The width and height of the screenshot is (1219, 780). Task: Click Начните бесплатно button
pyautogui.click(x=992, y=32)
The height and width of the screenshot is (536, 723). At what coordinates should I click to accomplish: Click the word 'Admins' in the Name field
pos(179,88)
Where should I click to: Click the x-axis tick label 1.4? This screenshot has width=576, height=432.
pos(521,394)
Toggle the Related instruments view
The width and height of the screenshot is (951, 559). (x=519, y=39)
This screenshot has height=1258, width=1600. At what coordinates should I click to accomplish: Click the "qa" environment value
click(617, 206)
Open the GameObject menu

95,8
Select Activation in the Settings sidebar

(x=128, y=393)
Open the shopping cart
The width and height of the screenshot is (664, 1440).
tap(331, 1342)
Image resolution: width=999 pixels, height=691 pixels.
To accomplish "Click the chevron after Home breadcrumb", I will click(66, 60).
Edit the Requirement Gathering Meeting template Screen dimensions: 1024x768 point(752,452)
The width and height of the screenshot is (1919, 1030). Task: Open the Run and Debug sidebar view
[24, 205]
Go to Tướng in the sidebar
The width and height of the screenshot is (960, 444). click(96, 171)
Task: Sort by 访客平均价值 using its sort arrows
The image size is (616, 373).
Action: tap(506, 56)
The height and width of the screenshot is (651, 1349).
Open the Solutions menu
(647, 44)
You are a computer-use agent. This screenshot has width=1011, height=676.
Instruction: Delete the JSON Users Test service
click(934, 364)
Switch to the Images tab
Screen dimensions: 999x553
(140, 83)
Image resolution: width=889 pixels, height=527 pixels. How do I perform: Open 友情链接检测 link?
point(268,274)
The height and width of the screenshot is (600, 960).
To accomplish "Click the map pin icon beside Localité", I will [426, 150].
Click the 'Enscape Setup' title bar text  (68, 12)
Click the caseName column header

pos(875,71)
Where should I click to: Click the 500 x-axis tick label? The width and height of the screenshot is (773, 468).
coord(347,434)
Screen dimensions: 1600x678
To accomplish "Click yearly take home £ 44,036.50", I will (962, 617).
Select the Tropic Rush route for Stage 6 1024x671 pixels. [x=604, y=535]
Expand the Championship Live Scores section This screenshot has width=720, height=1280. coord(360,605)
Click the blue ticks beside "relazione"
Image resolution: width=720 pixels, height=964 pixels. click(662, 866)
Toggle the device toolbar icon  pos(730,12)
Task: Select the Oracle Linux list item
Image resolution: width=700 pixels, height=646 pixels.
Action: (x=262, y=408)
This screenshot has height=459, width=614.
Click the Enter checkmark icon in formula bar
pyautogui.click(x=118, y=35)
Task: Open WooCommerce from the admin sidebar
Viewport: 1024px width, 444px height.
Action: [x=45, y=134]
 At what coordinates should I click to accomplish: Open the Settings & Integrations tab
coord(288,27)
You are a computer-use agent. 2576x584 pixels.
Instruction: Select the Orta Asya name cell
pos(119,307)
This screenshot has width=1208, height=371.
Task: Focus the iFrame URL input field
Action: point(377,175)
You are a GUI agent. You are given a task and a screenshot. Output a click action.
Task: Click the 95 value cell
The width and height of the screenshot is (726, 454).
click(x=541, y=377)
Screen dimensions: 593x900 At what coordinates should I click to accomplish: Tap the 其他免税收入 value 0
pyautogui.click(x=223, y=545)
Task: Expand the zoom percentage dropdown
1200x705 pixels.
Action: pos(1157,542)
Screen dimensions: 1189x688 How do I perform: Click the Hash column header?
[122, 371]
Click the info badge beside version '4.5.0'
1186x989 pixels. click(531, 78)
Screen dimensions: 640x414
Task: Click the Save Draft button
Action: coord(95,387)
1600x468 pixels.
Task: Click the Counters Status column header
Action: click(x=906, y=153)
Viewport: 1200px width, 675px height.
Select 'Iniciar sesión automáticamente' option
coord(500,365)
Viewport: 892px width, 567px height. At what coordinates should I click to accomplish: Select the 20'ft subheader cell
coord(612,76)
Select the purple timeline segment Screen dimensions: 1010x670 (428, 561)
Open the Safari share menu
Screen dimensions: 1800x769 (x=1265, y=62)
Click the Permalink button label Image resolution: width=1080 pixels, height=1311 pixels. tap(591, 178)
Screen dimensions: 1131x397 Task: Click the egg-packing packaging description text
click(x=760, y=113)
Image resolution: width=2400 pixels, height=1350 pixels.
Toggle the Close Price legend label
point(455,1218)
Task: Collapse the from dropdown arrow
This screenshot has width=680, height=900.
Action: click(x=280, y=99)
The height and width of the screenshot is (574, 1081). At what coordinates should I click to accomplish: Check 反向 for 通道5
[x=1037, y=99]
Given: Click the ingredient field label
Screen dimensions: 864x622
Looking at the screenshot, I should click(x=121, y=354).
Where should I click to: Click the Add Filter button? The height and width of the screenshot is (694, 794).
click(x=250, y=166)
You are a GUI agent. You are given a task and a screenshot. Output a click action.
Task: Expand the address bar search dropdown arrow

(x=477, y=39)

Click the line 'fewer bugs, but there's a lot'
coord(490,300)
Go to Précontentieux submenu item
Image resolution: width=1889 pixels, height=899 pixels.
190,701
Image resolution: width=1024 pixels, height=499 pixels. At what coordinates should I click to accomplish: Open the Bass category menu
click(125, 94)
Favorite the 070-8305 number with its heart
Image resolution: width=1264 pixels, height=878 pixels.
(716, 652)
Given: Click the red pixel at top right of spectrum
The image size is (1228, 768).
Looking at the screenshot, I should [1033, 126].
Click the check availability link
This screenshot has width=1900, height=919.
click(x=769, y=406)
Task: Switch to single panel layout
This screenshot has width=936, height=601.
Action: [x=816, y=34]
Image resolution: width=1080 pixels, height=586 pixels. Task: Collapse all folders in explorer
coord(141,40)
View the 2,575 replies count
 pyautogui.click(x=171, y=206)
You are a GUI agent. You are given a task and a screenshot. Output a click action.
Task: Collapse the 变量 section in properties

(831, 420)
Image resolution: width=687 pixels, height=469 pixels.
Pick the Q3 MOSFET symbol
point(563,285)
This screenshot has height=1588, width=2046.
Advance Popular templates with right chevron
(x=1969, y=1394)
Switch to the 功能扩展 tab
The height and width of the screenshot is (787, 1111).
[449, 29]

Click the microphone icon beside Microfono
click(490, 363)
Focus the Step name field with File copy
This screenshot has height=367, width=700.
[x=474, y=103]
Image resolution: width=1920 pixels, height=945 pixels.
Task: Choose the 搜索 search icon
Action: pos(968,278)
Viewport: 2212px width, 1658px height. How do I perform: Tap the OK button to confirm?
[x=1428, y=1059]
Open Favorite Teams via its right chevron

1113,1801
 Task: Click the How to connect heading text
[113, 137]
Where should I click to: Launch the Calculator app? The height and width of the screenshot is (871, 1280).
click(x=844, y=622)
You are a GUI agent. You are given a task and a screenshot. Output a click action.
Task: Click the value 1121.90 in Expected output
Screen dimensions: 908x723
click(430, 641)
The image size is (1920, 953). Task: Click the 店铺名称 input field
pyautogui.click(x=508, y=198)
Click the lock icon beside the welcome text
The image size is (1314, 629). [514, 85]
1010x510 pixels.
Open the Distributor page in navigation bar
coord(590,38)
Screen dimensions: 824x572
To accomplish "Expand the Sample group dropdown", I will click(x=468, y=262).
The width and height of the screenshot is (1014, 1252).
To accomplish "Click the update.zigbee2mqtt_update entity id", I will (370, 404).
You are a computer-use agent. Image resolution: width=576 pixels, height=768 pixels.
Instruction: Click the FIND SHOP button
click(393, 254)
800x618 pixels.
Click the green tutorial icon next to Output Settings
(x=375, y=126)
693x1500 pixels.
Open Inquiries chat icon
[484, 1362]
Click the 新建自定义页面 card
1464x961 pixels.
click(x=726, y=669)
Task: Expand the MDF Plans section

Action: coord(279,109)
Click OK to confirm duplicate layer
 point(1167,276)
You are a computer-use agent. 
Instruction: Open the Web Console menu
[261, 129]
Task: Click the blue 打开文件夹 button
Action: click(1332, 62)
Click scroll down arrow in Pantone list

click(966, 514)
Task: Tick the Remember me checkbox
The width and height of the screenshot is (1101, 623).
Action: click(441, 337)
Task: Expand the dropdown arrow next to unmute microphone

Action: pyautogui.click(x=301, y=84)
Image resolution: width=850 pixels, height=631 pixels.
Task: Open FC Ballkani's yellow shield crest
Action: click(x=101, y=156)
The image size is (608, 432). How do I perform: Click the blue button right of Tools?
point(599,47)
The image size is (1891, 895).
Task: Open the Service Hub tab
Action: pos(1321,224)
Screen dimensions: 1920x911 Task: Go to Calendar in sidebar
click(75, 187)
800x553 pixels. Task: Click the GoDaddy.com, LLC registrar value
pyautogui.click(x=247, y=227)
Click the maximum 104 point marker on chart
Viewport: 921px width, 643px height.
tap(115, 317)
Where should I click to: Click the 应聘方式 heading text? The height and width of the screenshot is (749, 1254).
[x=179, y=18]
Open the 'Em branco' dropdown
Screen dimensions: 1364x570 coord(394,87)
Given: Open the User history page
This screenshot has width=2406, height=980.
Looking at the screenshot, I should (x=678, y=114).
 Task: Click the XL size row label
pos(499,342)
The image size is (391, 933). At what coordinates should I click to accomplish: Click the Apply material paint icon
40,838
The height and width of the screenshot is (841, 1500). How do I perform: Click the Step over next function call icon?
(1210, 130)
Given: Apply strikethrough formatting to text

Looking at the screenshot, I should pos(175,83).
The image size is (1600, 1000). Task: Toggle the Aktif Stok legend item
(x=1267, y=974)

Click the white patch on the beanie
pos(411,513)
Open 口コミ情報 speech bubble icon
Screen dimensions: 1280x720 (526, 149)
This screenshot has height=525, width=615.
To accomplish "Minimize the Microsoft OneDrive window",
___
• What is required: From the first line of the listing above through the line that contains "The height and width of the screenshot is (651, 1349).", retype every line exactly, and write nothing else.

• Task answer:
The width and height of the screenshot is (1219, 780). Task: Click Начните бесплатно button
pyautogui.click(x=992, y=32)
The height and width of the screenshot is (536, 723). At what coordinates should I click to accomplish: Click the word 'Admins' in the Name field
pos(179,88)
Where should I click to: Click the x-axis tick label 1.4? This screenshot has width=576, height=432.
pos(521,394)
Toggle the Related instruments view
The width and height of the screenshot is (951, 559). (x=519, y=39)
This screenshot has height=1258, width=1600. At what coordinates should I click to accomplish: Click the "qa" environment value
click(617, 206)
Open the GameObject menu

95,8
Select Activation in the Settings sidebar

(x=128, y=393)
Open the shopping cart
The width and height of the screenshot is (664, 1440).
tap(331, 1342)
Image resolution: width=999 pixels, height=691 pixels.
To accomplish "Click the chevron after Home breadcrumb", I will click(66, 60).
Edit the Requirement Gathering Meeting template Screen dimensions: 1024x768 point(752,452)
The width and height of the screenshot is (1919, 1030). Task: Open the Run and Debug sidebar view
[24, 205]
Go to Tướng in the sidebar
The width and height of the screenshot is (960, 444). click(96, 171)
Task: Sort by 访客平均价值 using its sort arrows
The image size is (616, 373).
Action: tap(506, 56)
The height and width of the screenshot is (651, 1349).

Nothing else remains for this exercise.